A coworker tells your boss about your Facebook post, and a few days later you find yourself out of a job.
The question is, was the company within its right to fire you?
A recent court decision sheds some light on this question, and how the lines between behavior on social media and the workplace are becoming increasingly more blurry.
Retaliated Against for Rant
A woman was rated “outstanding or above average” in all categories on her employment review. However, she was terminated a little more than a week later.
Her supervisor claimed that the woman was being fired because for performance problems, but the employee suspected something else was at play.
Not long before she was fired, the staffer had fallen in the parking lot. She filed a workers’ comp claim for her injury.
Her supervisor was upset about the claim, and she loudly complained to the employee about it. In fact, the supervisor was so angry about the claim that the woman suspected her boss had intentionally mishandled the paperwork.
She got on Facebook and wrote a post complaining about the situation. She also added that she felt she was being discriminated against because of her age.
Since some coworkers were also her Facebook friends, she suspected that news of her post may have gotten back to her supervisor.
The woman sued, alleging that she’d been fired in retaliation for her complaints.
The company attempted to get the case thrown out. It argued that the woman had been fired for performance reasons.
However, the supervisor sunk the company’s case. In a deposition, she admitted that the employee’s Facebook post played a part in the termination decision. She claimed that the woman’s posts made the other employees uncomfortable and created a feeling of hostility.
Because of that explanation, the court refused to throw out the case. In its opinion, it wrote that the supervisor’s testimony made it appear likely that the woman had been fired in order to keep deter her from taking further action about her complaints.
(The case discussed here is Brown v.
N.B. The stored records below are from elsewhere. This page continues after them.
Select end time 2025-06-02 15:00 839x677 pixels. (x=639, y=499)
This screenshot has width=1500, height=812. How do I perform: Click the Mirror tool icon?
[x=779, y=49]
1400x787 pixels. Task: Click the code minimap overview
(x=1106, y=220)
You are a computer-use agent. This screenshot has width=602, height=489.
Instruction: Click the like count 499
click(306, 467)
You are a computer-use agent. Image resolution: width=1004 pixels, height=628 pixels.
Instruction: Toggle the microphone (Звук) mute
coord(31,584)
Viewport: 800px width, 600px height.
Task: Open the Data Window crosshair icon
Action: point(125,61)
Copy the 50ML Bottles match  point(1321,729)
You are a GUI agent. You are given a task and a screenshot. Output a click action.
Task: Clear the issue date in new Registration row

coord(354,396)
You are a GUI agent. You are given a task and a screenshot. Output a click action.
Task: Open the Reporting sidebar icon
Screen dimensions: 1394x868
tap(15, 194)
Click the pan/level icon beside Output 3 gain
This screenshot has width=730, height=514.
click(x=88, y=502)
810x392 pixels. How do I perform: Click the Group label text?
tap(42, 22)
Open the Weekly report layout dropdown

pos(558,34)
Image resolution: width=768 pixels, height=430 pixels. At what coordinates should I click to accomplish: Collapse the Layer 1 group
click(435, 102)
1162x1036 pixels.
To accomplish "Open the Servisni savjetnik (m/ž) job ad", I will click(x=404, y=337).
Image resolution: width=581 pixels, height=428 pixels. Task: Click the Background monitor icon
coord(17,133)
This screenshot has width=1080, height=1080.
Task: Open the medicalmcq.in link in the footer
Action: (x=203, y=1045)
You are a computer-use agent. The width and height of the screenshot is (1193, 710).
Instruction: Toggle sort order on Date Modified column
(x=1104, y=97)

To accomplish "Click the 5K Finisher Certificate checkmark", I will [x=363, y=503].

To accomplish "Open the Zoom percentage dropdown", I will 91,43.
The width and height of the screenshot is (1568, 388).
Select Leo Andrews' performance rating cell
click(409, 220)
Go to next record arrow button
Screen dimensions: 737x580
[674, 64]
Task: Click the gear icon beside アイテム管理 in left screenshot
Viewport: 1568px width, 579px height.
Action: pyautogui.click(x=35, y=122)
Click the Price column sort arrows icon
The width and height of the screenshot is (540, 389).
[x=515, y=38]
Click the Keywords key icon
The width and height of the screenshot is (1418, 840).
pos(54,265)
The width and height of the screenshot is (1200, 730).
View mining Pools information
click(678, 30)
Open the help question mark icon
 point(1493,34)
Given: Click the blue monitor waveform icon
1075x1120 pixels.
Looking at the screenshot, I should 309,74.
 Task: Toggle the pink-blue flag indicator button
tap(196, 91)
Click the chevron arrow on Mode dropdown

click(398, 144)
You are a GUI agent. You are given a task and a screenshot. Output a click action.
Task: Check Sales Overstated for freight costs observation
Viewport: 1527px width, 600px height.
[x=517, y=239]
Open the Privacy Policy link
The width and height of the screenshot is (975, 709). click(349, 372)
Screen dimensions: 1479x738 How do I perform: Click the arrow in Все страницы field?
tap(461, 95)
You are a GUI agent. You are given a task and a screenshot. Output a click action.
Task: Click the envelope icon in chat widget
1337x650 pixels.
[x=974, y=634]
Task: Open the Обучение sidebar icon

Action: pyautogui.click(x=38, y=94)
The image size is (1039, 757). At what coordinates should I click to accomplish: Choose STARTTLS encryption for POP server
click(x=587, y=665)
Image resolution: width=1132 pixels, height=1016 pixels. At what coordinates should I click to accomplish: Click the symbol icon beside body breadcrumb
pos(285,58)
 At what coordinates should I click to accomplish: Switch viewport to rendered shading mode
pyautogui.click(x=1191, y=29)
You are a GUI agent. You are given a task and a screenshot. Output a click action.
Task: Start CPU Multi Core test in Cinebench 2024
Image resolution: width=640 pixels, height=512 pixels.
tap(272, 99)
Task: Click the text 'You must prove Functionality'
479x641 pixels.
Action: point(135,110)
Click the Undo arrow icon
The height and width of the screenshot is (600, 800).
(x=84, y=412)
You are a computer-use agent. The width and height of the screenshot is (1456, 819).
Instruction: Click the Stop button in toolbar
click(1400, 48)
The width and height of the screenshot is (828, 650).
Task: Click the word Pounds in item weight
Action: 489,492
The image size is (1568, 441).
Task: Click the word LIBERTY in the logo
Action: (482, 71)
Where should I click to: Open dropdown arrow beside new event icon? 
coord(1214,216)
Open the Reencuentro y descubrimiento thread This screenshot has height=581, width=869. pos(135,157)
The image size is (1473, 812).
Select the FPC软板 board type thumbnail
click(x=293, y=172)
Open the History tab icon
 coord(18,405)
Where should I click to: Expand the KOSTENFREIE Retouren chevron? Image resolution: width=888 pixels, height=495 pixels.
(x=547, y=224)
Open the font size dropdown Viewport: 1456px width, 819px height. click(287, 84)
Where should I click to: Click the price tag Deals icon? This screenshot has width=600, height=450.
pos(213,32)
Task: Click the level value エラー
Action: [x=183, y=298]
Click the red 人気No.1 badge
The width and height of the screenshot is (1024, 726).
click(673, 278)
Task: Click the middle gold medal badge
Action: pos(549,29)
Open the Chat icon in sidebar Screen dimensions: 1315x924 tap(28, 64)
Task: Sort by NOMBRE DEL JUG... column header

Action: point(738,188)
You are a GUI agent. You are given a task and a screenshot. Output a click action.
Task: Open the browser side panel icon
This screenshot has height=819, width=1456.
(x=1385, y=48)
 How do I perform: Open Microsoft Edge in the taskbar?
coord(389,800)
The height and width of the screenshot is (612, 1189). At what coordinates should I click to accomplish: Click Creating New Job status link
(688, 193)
Oakland County.)
What Employees Need to Know About Retaliation
Federal law protects employees from being retaliated against after complaining about discrimination at work.
Retaliatory activities may include termination, demotion, denied promotions or perks, undesirable transfers or schedule changes, or other things could be considered “adverse actions.”
Protected complaints may take many forms, including formal, written complaints, as well as verbal complaints that may occur in casual conversation. As this case shows, complaints made over social media may also count if they find their way back to company management.
If you believe you’ve been retaliated against for a work complaint, it’s a good idea to speak to an attorney.